NHS Reform: Time to implement costs?
By Hamzah Amir Ahmed
The NHS is in a crisis. Insufficient funding, a huge backlog, an ageing workforce and evolving healthcare needs are just a few of the major problems that the NHS faces. While it has always been a free service, the current situation has mooted the idea of charging for some services.
According to the Audit Scotland report, the maintenance backlog across the NHS now exceeds £1.1 billion. This is almost double the total 2022/23 capital budget and three times the future budgets that can be spent to address it. Even if savings are delivered as planned over the next three years, significant forecast deficits remain to be addressed.
Eva McCartney is a staff nurse whose primary role is to assist young children.

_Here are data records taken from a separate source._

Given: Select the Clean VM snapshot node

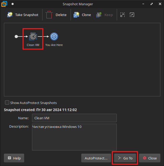Looking at the screenshot, I should (x=33, y=37).
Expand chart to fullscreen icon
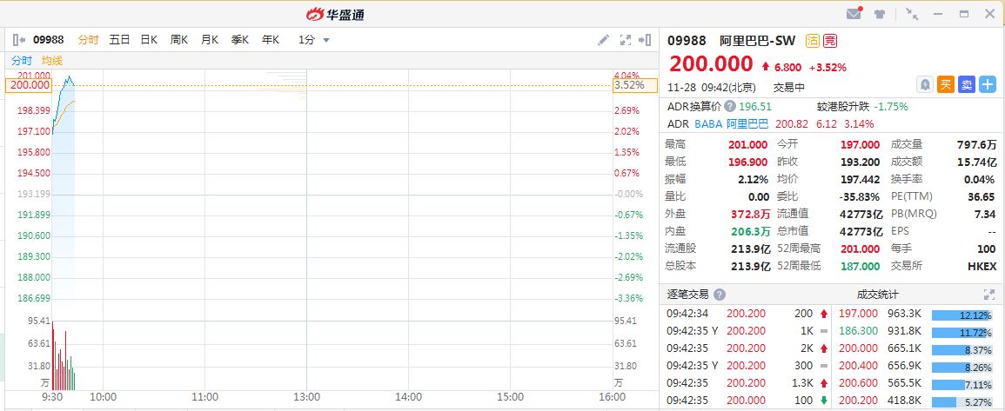Viewport: 1005px width, 411px height. click(626, 40)
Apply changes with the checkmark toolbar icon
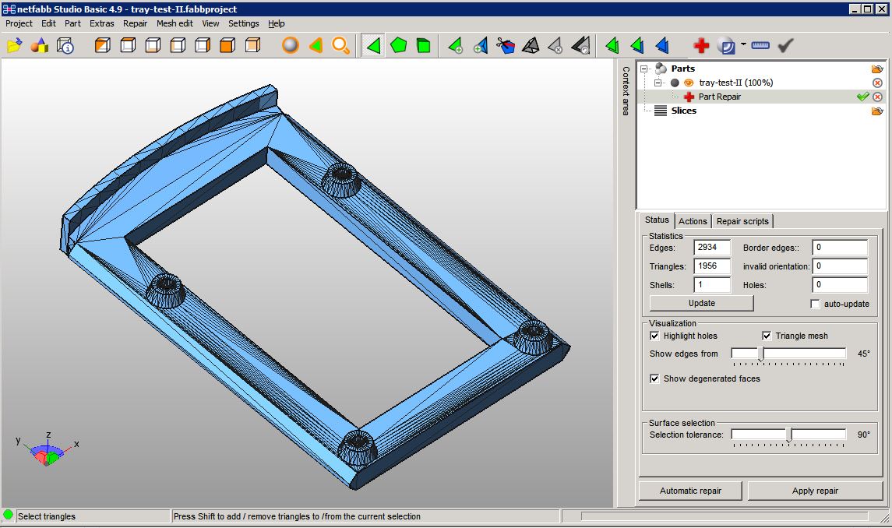The height and width of the screenshot is (528, 892). (x=784, y=45)
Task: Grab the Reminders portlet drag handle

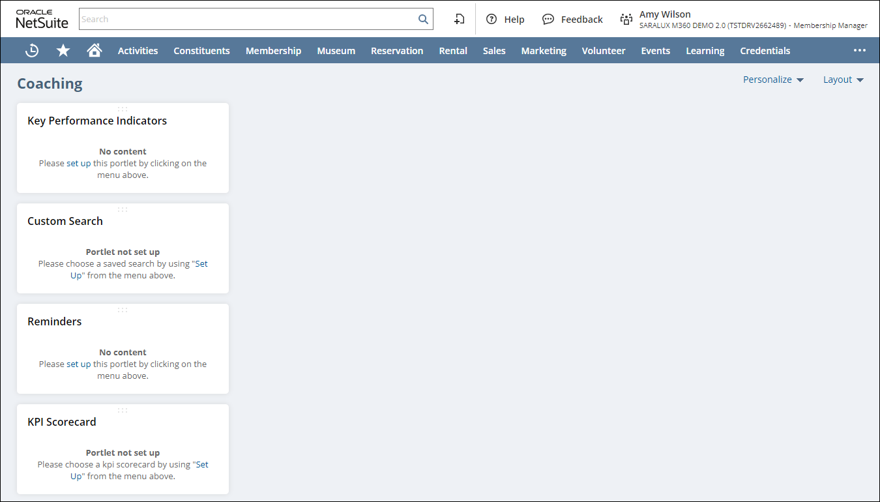Action: pyautogui.click(x=123, y=310)
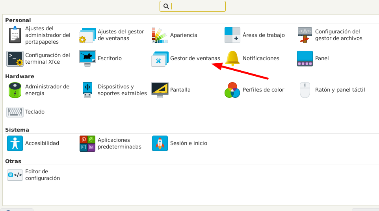
Task: Open Sesión e inicio rocket icon
Action: coord(160,143)
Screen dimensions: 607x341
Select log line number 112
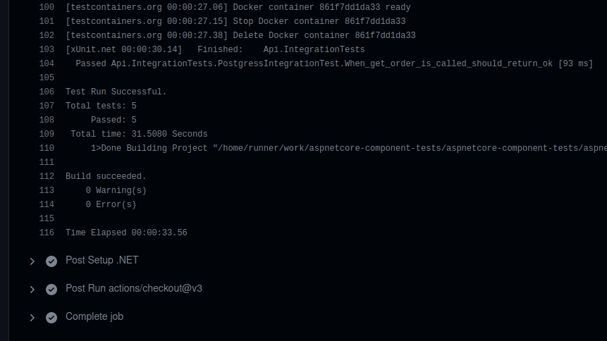click(x=47, y=177)
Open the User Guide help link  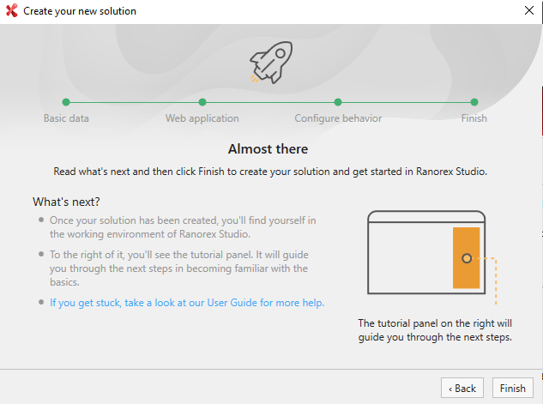187,303
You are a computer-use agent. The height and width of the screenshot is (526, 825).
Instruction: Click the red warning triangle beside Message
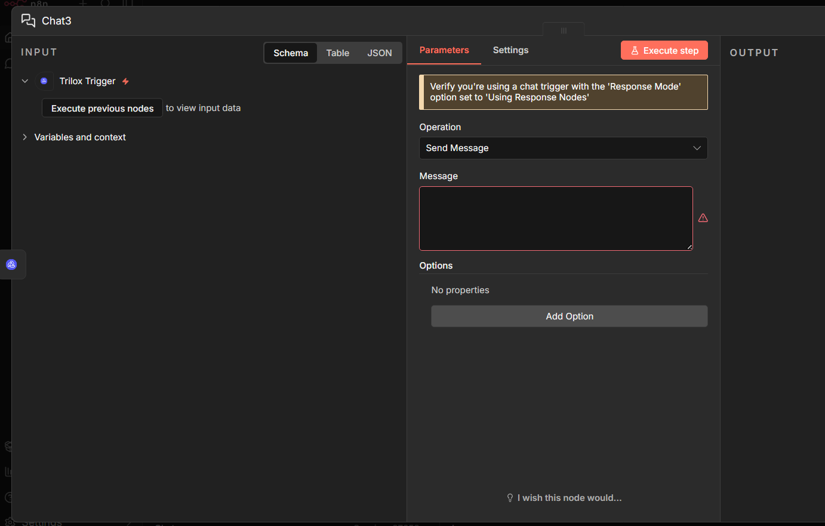click(x=703, y=218)
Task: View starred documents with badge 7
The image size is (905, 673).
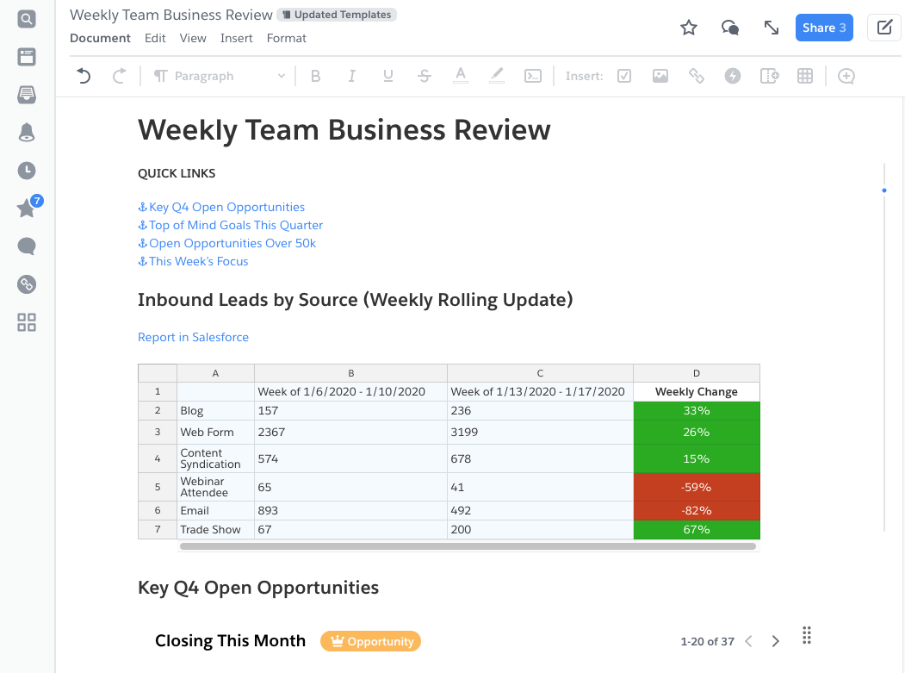Action: click(x=26, y=209)
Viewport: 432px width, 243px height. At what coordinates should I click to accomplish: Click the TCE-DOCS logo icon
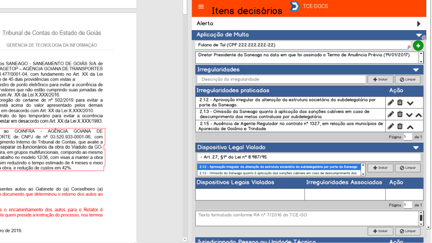[295, 6]
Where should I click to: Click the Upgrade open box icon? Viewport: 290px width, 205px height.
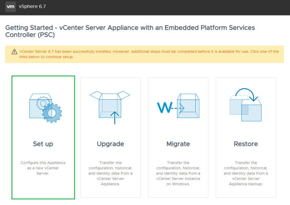click(110, 104)
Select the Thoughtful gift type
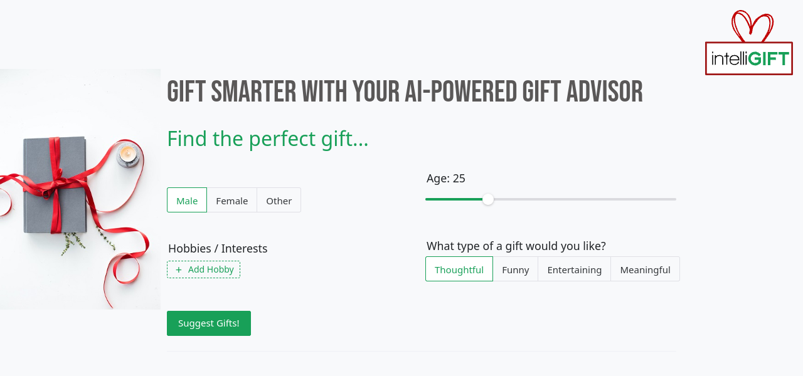 (x=459, y=269)
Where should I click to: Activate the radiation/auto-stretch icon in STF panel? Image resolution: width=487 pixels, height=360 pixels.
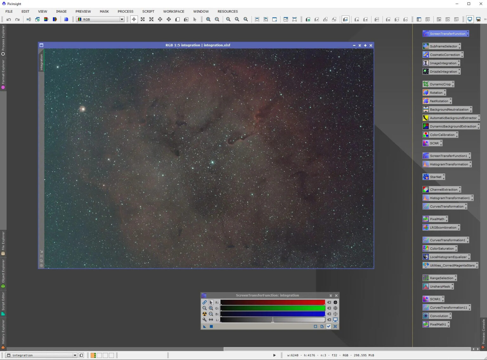(x=205, y=314)
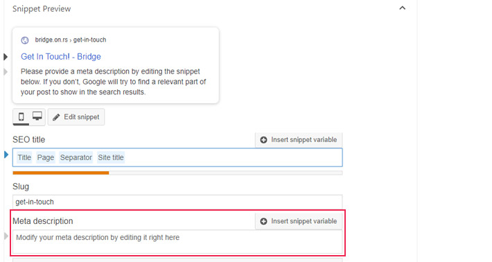Click the blue caret beside SEO title field
Screen dimensions: 492x262
6,155
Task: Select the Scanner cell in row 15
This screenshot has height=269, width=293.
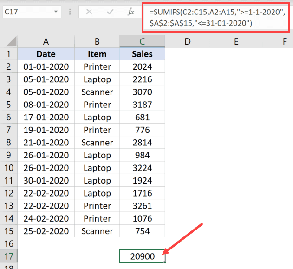Action: point(97,231)
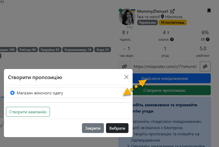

She also helps with general duties such as changing bed sheets. McCartney has seen first-hand some of the alarming problems that hospitals face.
McCartney said: “[There is] a lot of overcrowding in hospitals, people come to the hospital without urgent issues, and this goes hand-in-hand with the short staff issue.”
McCartney believes that the NHS in Scotland could follow England’s approach.
She said: “They might follow suit with England because they pay for prescriptions and repeat prescriptions. Phoning an ambulance is another big issue. [People think] phoning ambulances will make them get seen quicker.
But it doesn’t, everyone is triaged, and it goes from there. I feel like this is something they could start charging for.”
Since its inception, the NHS model has worked for the most part, but through all the trials and tribulations in recent times, McCartney is surprised that the NHS has remained a free service.
She said: “Throughout the pandemic, I thought they would start charging because frontline workers had to use full PPE. They were dealing with a big virus and people were trying to be seen that didn’t need to be seen.
“A lot of workers were at risk working through the pandemic. I was very surprised because there was such a backlog.”